Dans la région russe de l’Oblast de Sverdlovsk, sur les pentes orientales des montagnes de l’Oural, il y a une ville appelée « Asbest ». Nommée d’après l’amiante, elle exploite encore activement ce minerai au quotidien.

Avec une population d’environ 70 000 habitants, la plupart des résidents dépendent des emplois qu’apportent l’exploitation de l’amiante et des produits dérivés.

Asbest est remplie d’amiante, au point que l’on pourrait commencer à en collecter sur le sol. Il pollue également l’air – avant que les résidents ne rentrent le linge de leur jardin arrière, ils secouent d’abord l’amiante.

« Quand je travaille dans le jardin, je remarque de la poussière d’amiante sur mes framboises », a déclaré Tamara Biserova, une retraitée. Il y a tellement de poussière qui souffle contre ses fenêtres qu’elle doit la balayer avant de sortir de chez elle.

· · ·

EXERCICES:
(1) Répondez aux questions suivantes à partir de l'extrait.
(a) Dans quelle région russe la ville d'Asbest se trouve-t-elle ?
(b) Combien d'habitants compte-t-elle environ ?
(c) Qu'est-ce que Tamara Biserova remarque sur ses framboises lorsqu'elle travaille dans le jardin ?
(2) D'après l'extrait, pourquoi Tamara Biserova doit-elle balayer avant de sortir de chez elle ? Répondez en une à trois phrases.

JEU DE DONNÉES:

· · ·

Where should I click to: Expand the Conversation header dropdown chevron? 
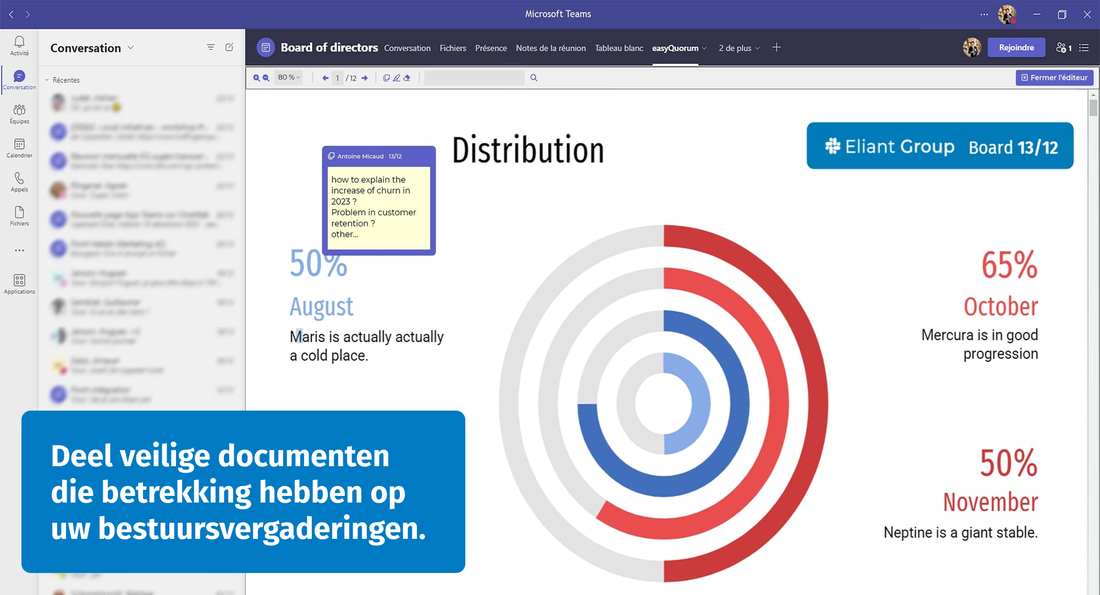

· · ·

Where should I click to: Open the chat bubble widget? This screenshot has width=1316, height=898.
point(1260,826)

· · ·

CORRIGÉ:
(1)
(a) Dans l'Oblast de Sverdlovsk.
(b) Environ 70 000 habitants.
(c) De la poussière d'amiante.

(2) Tamara Biserova doit balayer avant de sortir parce que tant de poussière souffle contre ses fenêtres.